*DATA PROVIDED:*
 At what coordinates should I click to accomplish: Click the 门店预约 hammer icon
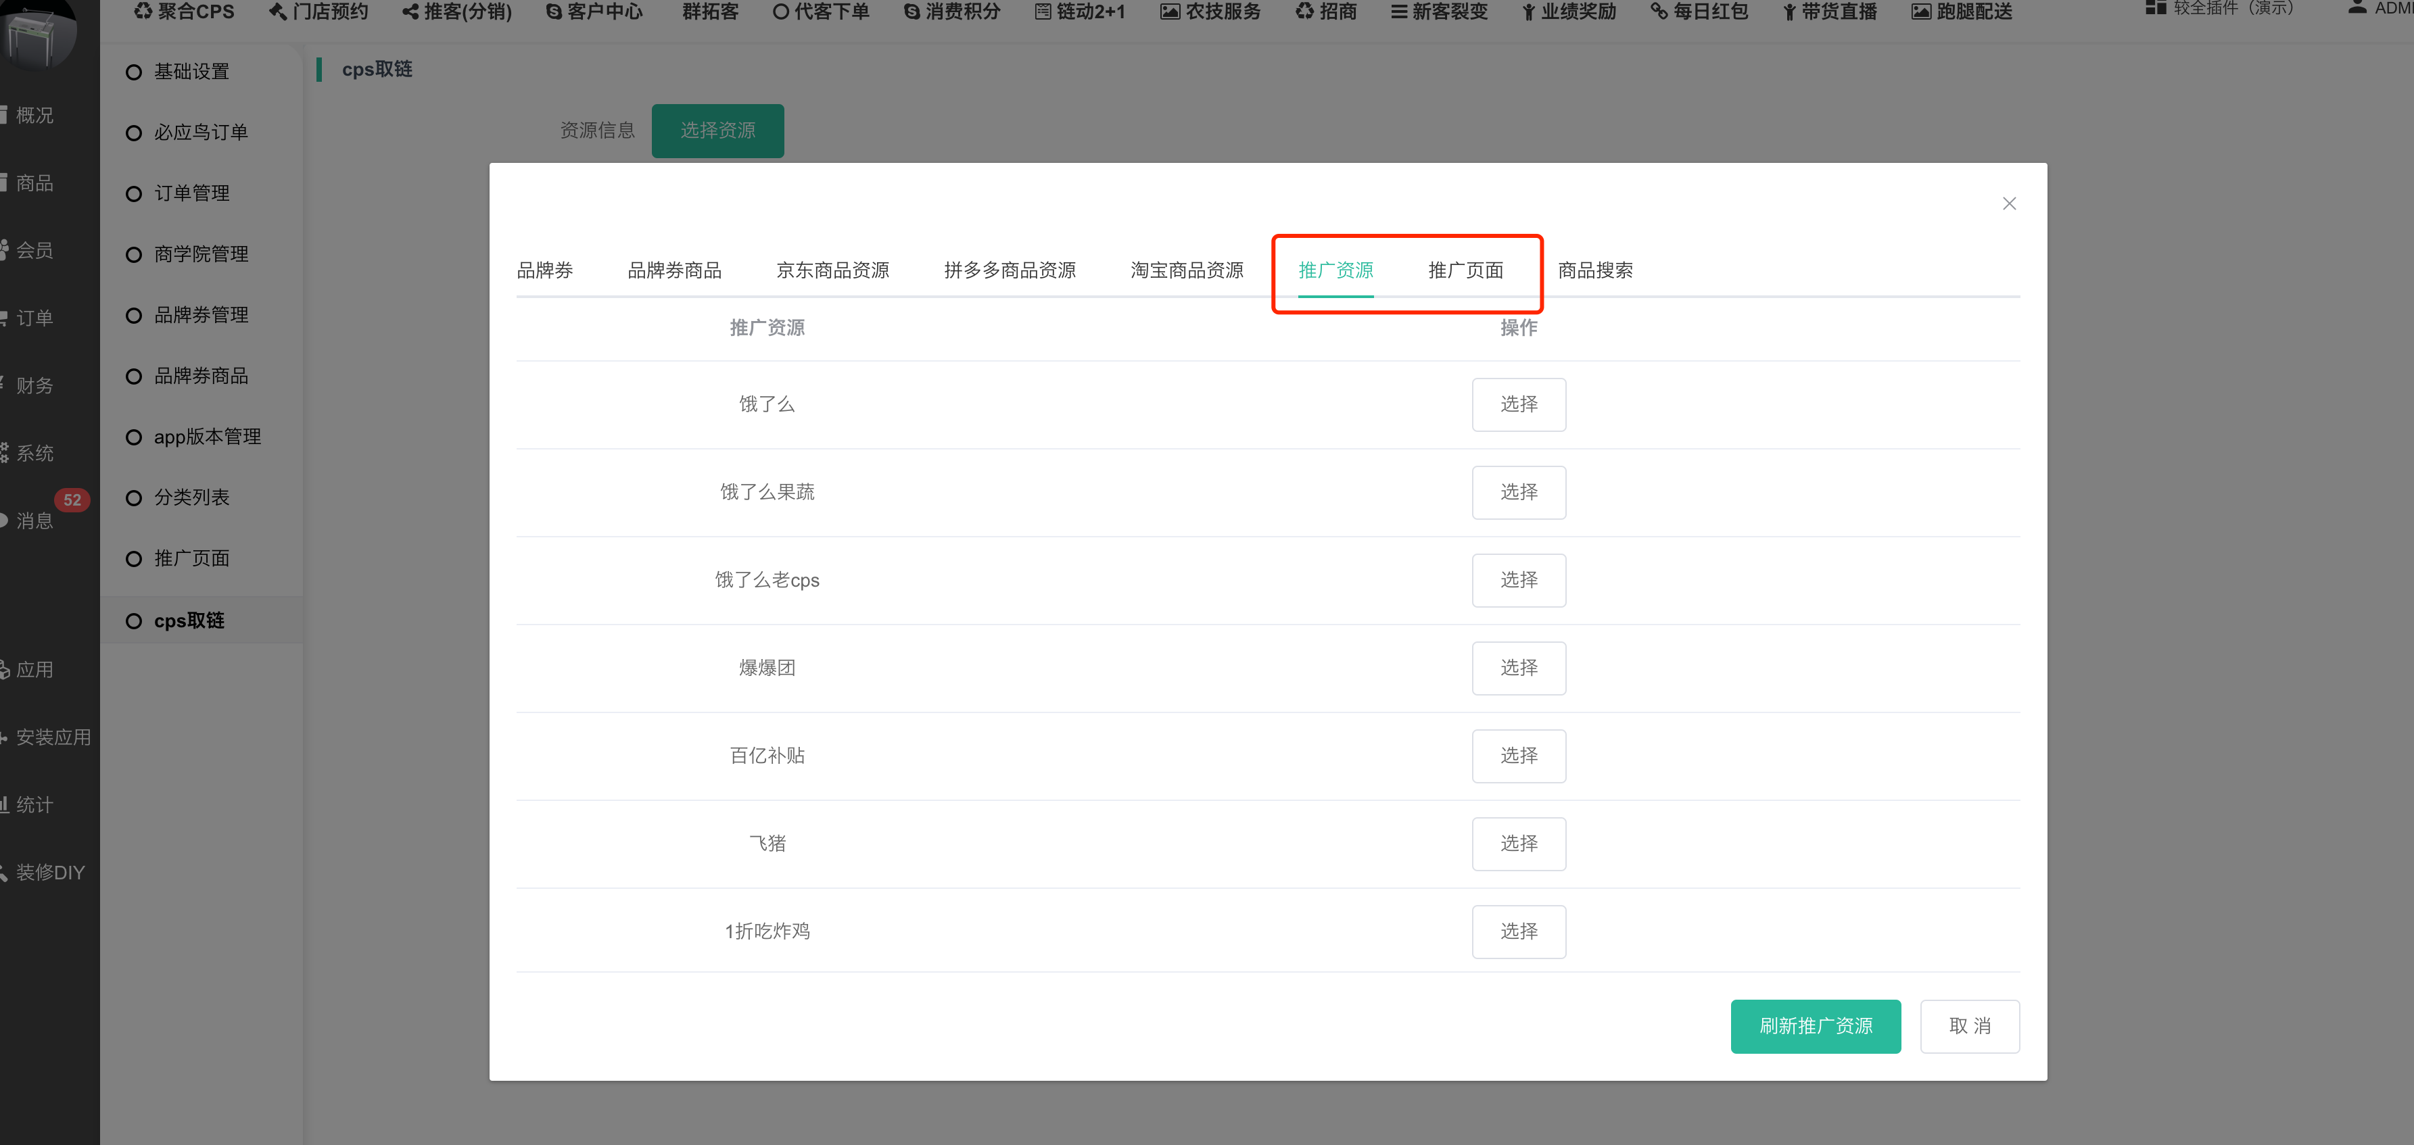pos(277,11)
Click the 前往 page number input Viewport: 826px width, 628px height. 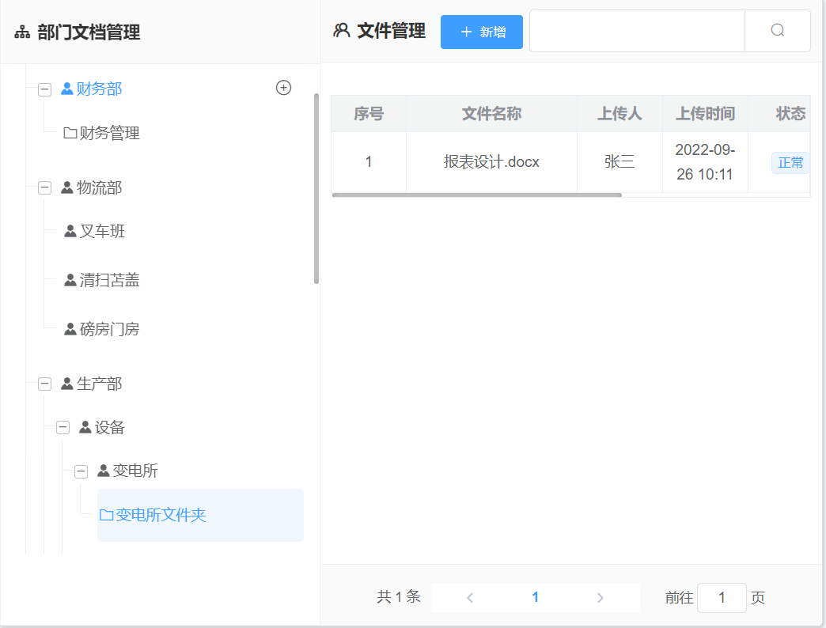tap(722, 598)
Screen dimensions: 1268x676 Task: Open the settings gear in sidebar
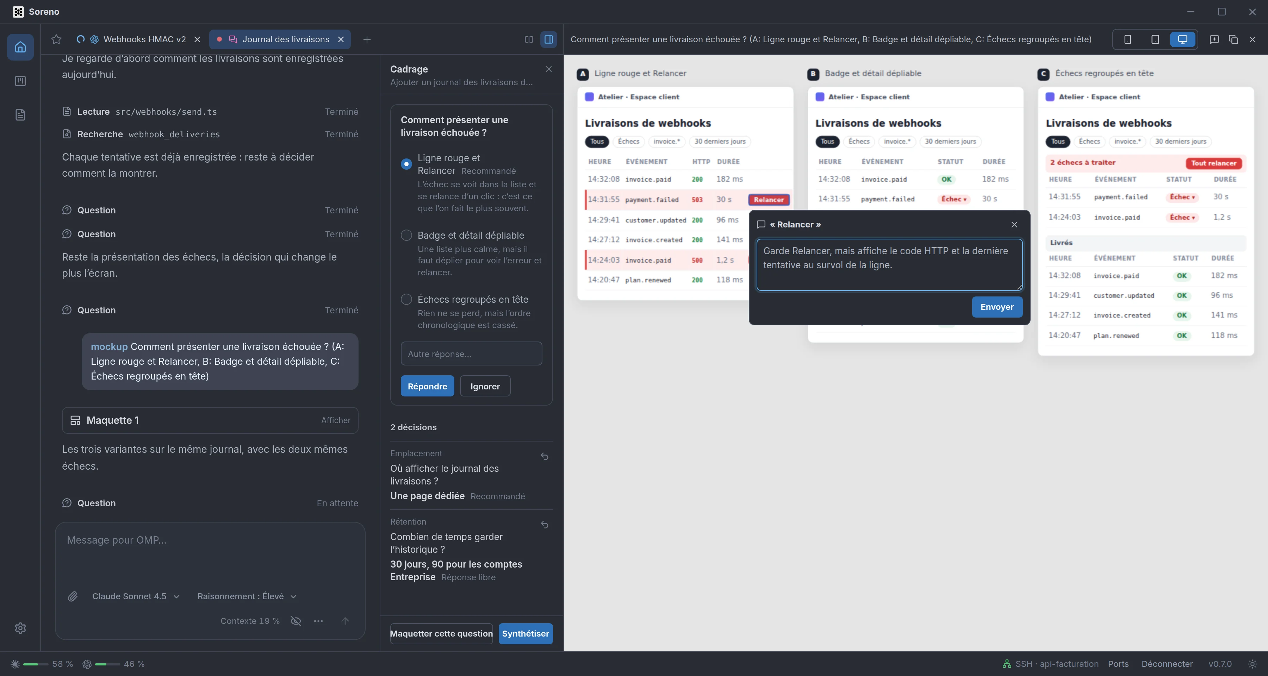coord(20,628)
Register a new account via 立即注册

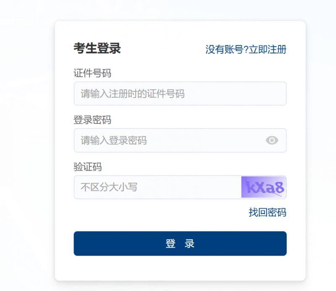click(268, 50)
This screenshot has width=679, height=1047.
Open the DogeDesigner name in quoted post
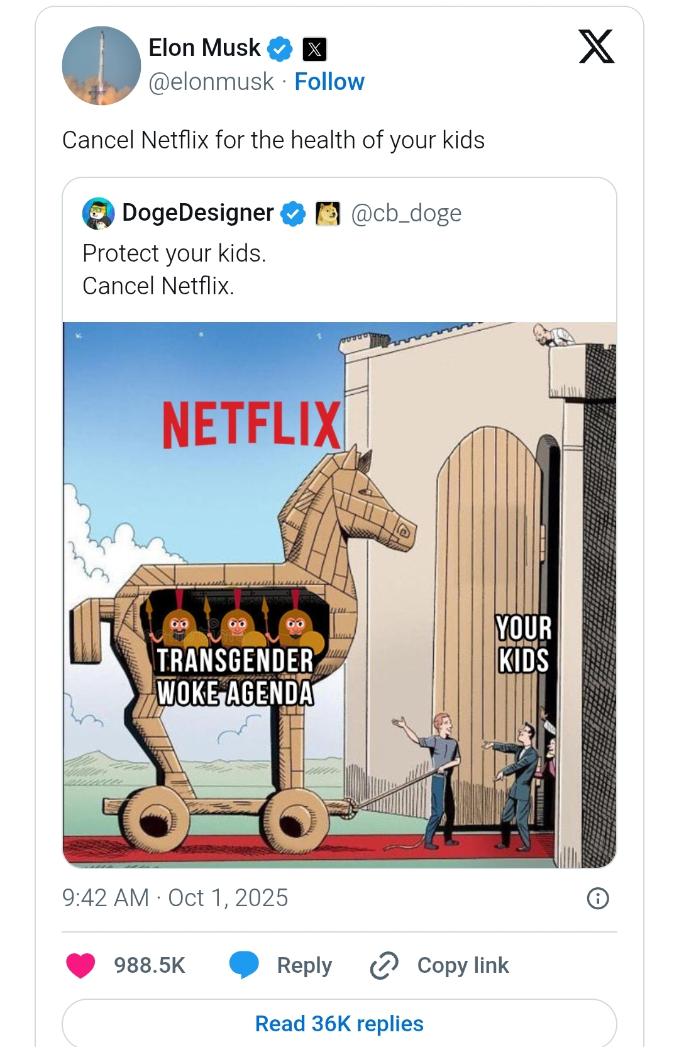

*TASK DETAILS:* Copy the material verbatim, from the line containing "Register a new account via 立即注册" through the end of the material, and omit the pictures.

*ANSWER BELOW:*
Register a new account via 立即注册

click(268, 50)
This screenshot has width=679, height=1047.
Open the DogeDesigner name in quoted post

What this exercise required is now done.